Is there one in _Acta Pal. Pol._ too, or do you mean the SVP paper?

> as well as a dorsal one, the latter connected (somehow) to the
> external nares.

The cranial air sinus system extending into the neck?

> Quick note: there is a radiation of arboreal plethodontid salamanders
> (_Bolitoglossa_ and co: they have prehensile tails and adhesive foot
> pads and are tiny). Molecular phylogenies indicate that they arose in the
> Miocene however.

Thanks -- I didn't know there were arboreal urodeles!

> Finally.. David mentioned mystery big cats in Australia which are
> 'often seen' (or words to that effect).

"Regularly seen", I wrote, and meant "every few years or decades". :-]

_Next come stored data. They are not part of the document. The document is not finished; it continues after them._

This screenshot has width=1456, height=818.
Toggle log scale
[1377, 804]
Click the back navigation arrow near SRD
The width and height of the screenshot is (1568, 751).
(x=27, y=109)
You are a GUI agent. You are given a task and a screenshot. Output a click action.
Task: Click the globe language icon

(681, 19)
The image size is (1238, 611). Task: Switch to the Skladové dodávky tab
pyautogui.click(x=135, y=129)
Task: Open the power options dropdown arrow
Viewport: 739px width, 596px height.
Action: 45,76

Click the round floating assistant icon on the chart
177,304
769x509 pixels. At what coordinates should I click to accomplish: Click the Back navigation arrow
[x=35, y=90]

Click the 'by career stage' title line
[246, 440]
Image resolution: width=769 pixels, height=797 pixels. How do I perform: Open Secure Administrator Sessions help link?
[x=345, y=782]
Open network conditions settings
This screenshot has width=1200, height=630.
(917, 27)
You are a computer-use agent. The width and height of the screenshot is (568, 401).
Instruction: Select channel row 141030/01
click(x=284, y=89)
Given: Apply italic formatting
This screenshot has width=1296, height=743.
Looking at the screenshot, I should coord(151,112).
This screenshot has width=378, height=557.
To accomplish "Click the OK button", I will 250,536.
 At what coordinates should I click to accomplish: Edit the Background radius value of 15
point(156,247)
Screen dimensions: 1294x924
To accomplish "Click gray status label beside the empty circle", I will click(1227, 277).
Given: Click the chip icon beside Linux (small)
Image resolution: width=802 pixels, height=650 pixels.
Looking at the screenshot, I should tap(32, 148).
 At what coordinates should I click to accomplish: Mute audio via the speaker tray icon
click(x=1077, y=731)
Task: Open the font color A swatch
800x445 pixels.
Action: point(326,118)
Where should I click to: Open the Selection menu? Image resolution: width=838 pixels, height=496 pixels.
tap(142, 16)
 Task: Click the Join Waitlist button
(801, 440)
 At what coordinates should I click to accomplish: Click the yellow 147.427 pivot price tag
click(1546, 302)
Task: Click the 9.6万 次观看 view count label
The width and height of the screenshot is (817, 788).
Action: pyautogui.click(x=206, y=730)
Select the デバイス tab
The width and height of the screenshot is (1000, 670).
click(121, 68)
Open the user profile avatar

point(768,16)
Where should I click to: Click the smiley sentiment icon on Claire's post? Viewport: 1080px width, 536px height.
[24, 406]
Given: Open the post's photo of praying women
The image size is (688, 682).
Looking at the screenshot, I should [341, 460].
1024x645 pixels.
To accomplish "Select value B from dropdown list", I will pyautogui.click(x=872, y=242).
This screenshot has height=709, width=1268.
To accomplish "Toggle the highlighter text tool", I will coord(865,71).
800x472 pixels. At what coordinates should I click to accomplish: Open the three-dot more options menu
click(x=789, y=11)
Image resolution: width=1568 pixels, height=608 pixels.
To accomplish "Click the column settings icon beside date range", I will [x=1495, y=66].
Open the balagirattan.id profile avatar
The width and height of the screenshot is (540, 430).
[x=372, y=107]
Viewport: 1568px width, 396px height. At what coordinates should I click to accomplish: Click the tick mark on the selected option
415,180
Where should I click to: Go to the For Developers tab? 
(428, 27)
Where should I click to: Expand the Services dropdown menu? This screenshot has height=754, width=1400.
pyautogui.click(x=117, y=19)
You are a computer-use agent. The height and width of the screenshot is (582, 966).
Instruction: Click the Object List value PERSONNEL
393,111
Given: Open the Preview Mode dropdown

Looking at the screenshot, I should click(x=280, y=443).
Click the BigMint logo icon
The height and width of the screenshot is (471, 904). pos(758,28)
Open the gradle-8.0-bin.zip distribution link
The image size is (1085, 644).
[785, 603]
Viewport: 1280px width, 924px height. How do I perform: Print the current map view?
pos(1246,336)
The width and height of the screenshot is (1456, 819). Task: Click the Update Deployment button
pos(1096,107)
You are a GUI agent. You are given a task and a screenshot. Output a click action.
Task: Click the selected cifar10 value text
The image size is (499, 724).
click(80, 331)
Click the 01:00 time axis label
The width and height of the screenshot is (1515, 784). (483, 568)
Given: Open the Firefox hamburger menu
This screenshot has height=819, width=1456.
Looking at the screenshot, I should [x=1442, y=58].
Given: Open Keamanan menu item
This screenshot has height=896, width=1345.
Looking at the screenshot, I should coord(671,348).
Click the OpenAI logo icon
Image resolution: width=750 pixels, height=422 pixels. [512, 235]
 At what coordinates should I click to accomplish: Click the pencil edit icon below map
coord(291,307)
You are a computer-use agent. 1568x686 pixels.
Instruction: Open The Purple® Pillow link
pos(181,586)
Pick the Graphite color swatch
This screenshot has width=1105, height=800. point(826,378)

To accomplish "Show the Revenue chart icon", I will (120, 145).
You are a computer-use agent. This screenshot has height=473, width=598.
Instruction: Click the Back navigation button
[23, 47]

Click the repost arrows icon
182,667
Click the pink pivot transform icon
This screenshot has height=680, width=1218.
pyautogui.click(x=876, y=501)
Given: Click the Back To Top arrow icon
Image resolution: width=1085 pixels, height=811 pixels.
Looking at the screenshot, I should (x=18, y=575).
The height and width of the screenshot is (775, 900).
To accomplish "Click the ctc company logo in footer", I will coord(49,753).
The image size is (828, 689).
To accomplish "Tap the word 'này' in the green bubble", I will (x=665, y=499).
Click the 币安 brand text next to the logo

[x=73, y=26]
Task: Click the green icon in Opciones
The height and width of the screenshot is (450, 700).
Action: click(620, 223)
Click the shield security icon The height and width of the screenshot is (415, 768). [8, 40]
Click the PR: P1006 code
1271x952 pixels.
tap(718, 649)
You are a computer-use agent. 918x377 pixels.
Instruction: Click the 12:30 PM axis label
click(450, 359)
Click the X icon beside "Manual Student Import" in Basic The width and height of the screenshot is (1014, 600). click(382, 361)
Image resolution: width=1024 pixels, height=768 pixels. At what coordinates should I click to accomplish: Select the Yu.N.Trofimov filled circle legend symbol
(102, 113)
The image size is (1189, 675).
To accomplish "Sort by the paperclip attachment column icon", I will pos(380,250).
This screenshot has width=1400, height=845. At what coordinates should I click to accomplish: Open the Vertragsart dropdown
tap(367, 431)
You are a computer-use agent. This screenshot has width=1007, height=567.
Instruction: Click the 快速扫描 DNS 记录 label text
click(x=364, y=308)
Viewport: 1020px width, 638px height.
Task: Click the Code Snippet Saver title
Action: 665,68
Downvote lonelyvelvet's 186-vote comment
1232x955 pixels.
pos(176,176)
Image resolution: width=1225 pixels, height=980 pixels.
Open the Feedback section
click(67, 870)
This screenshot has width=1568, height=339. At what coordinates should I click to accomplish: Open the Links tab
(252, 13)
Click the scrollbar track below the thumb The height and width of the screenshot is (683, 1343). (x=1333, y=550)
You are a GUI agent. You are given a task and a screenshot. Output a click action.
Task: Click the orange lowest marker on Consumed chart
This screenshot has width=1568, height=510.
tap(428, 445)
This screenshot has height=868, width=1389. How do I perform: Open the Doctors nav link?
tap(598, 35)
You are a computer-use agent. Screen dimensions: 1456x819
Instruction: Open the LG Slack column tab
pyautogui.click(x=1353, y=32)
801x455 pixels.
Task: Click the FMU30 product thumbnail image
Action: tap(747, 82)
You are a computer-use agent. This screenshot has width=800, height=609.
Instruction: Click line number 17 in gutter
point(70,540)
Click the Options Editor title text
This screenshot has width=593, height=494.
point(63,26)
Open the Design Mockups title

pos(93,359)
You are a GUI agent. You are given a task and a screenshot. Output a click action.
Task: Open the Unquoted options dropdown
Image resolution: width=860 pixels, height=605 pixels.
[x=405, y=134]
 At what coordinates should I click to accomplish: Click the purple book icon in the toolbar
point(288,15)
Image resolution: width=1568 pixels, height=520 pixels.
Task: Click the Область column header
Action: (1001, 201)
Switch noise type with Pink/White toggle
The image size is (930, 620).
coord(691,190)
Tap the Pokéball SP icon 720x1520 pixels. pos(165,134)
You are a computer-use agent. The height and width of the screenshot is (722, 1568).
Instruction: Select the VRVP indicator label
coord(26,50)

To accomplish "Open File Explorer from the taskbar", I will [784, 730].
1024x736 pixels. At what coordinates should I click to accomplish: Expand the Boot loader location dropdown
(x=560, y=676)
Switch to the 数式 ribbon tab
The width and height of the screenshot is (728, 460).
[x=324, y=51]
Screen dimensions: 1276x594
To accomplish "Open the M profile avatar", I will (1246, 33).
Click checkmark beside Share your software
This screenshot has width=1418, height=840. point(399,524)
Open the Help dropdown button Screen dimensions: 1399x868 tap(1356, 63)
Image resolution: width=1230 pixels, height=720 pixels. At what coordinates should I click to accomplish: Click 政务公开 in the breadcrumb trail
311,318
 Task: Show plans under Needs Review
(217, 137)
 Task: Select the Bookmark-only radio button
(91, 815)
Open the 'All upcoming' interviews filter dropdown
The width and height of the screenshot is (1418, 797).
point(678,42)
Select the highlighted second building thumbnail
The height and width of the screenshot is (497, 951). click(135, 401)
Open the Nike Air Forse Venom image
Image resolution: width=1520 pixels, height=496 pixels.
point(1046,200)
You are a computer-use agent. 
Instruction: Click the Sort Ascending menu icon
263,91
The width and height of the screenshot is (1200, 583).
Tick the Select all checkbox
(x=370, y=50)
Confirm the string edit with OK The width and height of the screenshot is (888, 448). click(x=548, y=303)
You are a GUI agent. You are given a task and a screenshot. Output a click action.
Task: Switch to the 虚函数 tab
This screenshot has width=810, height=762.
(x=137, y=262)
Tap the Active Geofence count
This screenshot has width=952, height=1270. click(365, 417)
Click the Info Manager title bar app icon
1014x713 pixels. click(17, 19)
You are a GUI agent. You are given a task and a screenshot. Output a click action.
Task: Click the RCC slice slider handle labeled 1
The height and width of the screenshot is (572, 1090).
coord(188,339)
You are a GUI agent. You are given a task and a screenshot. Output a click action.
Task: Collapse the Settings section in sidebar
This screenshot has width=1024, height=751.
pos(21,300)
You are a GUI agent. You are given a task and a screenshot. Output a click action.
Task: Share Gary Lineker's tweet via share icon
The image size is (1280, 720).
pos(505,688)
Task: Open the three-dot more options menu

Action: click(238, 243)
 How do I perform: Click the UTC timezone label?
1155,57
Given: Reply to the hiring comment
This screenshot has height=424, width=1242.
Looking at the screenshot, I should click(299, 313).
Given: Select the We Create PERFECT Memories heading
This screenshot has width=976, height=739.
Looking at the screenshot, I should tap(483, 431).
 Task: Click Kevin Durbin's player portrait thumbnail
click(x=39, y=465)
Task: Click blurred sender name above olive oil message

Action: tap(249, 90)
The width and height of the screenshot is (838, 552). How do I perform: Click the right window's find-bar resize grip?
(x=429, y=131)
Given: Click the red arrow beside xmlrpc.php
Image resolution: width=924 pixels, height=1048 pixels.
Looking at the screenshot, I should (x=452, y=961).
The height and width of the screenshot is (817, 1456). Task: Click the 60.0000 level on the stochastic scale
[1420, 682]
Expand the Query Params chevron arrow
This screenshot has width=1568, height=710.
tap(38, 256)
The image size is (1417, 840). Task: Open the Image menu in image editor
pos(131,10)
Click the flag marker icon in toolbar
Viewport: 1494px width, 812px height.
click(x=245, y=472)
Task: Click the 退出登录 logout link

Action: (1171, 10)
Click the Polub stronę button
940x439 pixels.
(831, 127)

> Reports of 'Queensland tigers'
> (widely hypothesised in the cryptozoological literature to be extant
> thylacoleonids) range only from the late 1800s to the 1930s or so,
> with one or two more recent supposed sightings (Gilroy
> notwithstanding). Only a handful of these actually match the
> _Thylacoleo_-like incarnation of this beast devised by Heuvelmans
> (1958).

Indeed (who's Gilroy?). All "evidence" that I have is Heuvelmans' hardly
updated 1995 edition of his 1955 (1958 in English?) book "On the Track of
Unknown Animals". The ~descriptions~ never mention the peculiar dentition
and thumb of thylacoleonids (difficult to observe in the wild, one might
suppose), most are somewhat small, and few have been ~seen~ in trees.

> Most Australian researchers now think that 'tiger' sightings
> were actually of thylacines (P. Chapple pers. comm.).

Some ~descriptions~ sound more like this. (BTW, surviving thylacines on the
Australian mainland are rather unusual either...)

> I could say more
> but, hey, two words: DINOSAUR LIST.

OK, I'll shut up on this now. Any more comments/questions offlist, please.